Work to be completed — Please reproduce every one of the rows below word for word, leaving the pictures out.

Items —
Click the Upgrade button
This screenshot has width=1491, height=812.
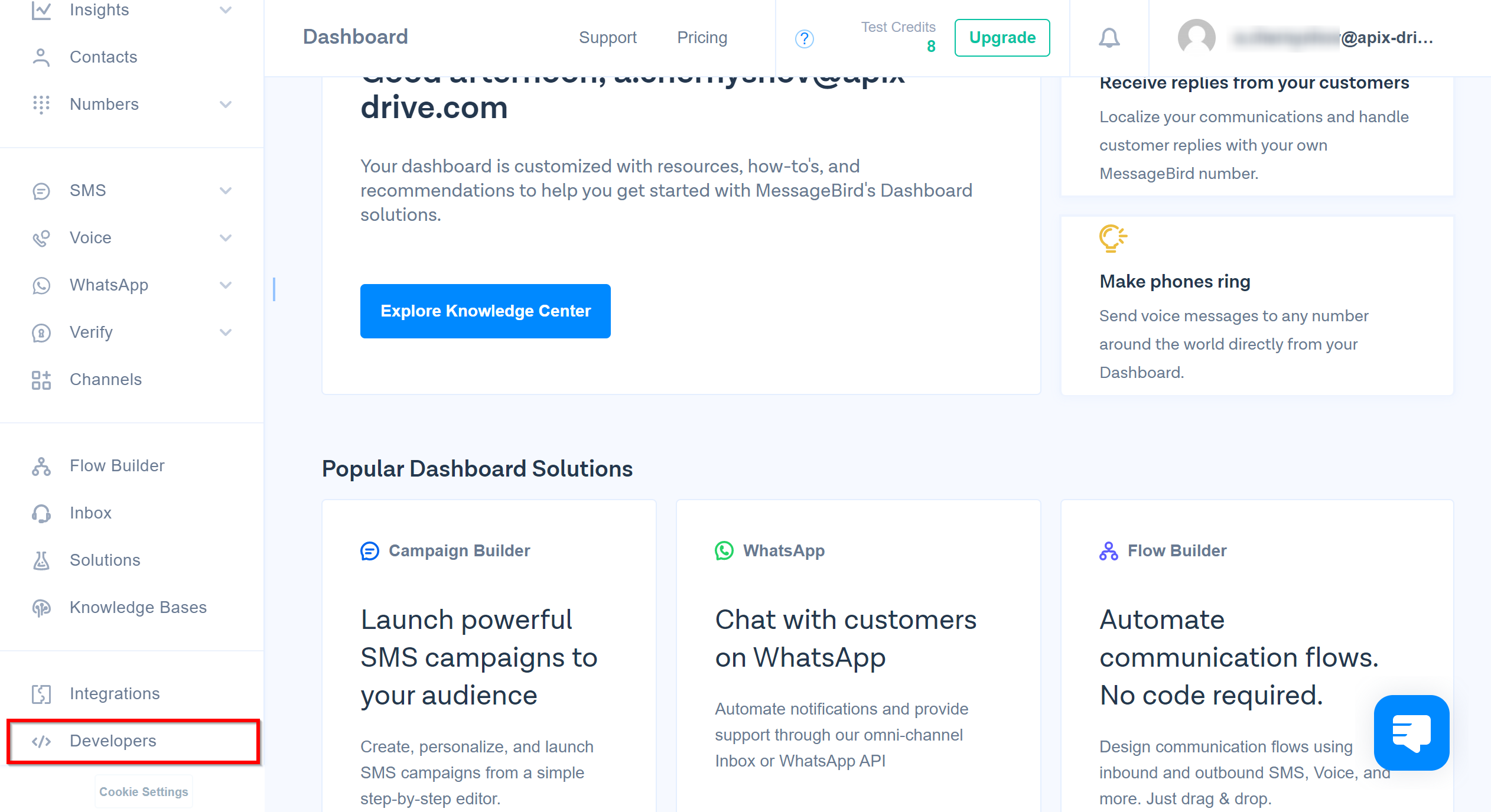point(1001,38)
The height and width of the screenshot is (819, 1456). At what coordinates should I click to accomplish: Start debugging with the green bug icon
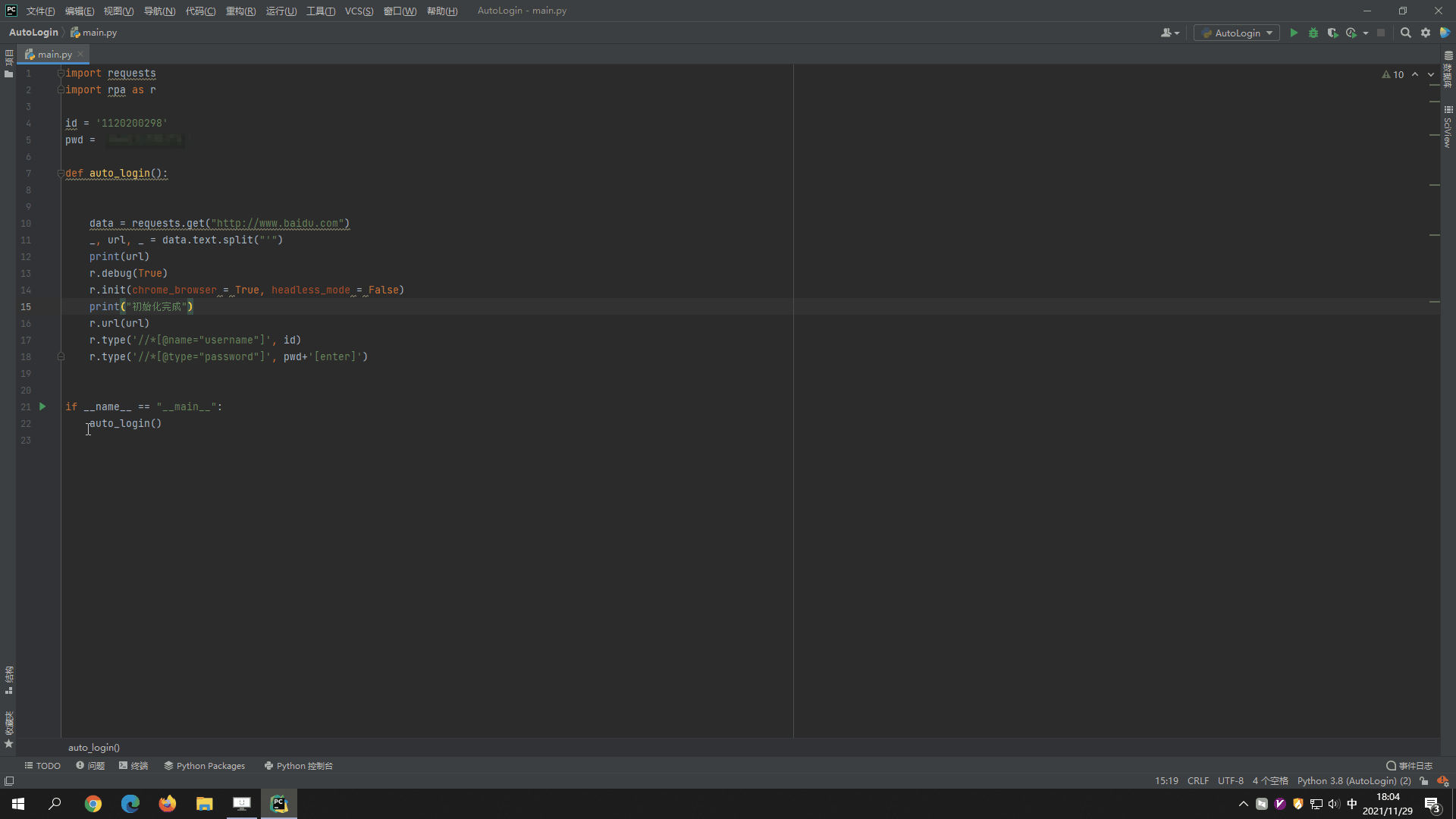pyautogui.click(x=1313, y=33)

Worked solution —
Click the Upgrade button
This screenshot has width=1491, height=812.
point(1001,38)
The height and width of the screenshot is (819, 1456). At what coordinates should I click to accomplish: Start debugging with the green bug icon
pyautogui.click(x=1313, y=33)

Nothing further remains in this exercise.